## start Exercise inputs
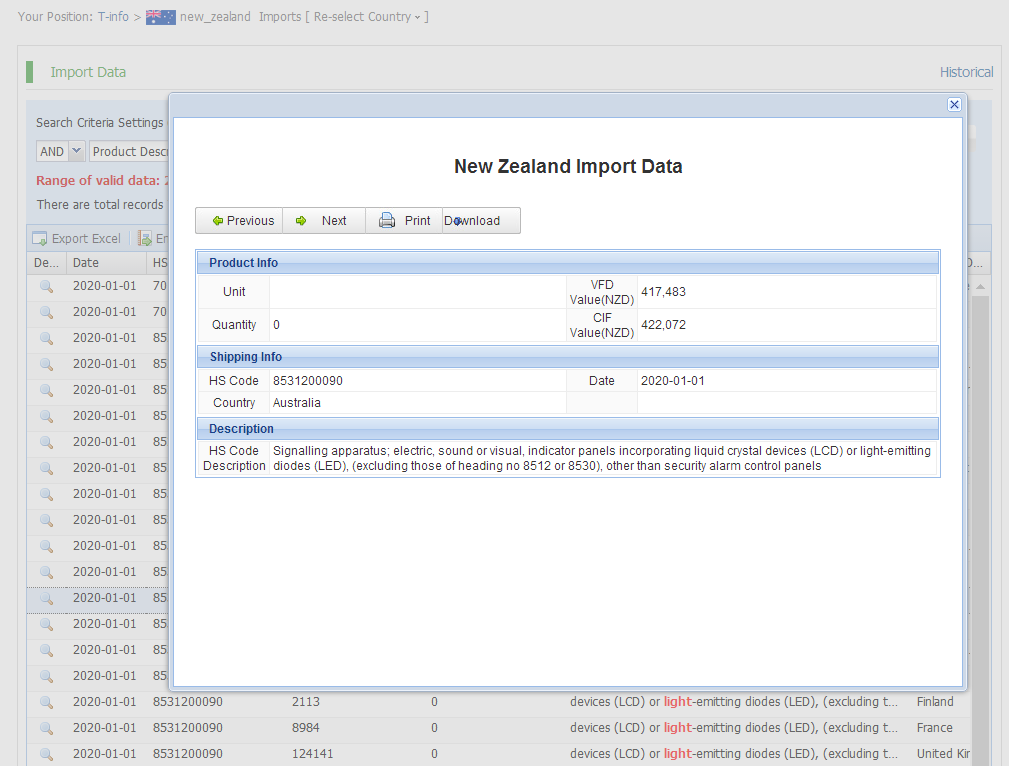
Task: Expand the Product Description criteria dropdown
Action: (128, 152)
## end Exercise inputs
## start Exercise inputs
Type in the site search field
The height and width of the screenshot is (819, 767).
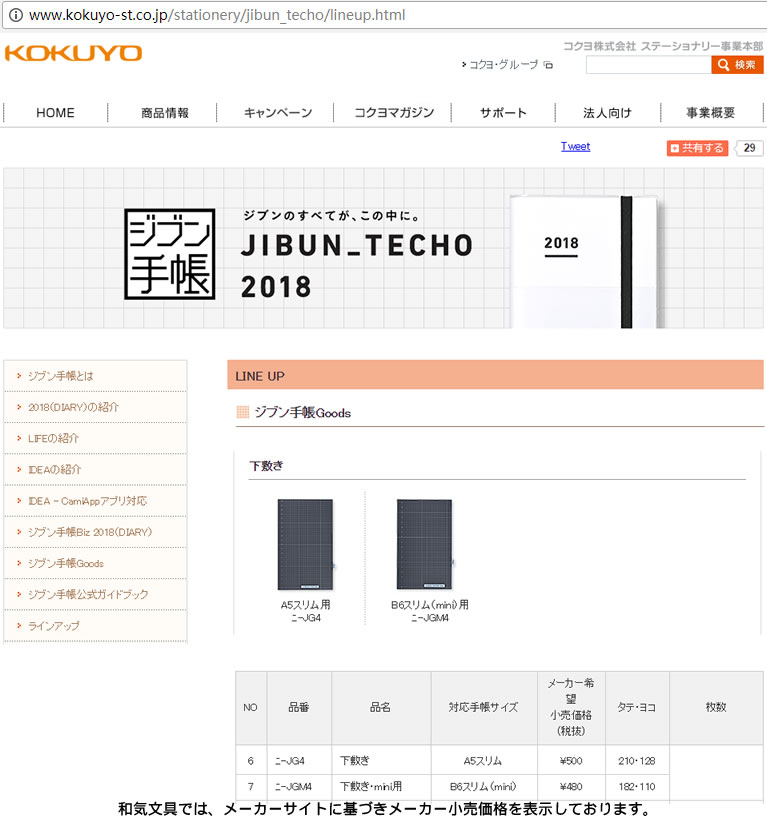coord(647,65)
## end Exercise inputs
### Work instructions
Format the listing lines from the one containing "Type in the site search field" through the one containing "coord(647,65)" as a JSON list of strings, one string per line, skipping blank lines. Leave the pictures out.

### In response
[
  "Type in the site search field",
  "The height and width of the screenshot is (819, 767).",
  "coord(647,65)"
]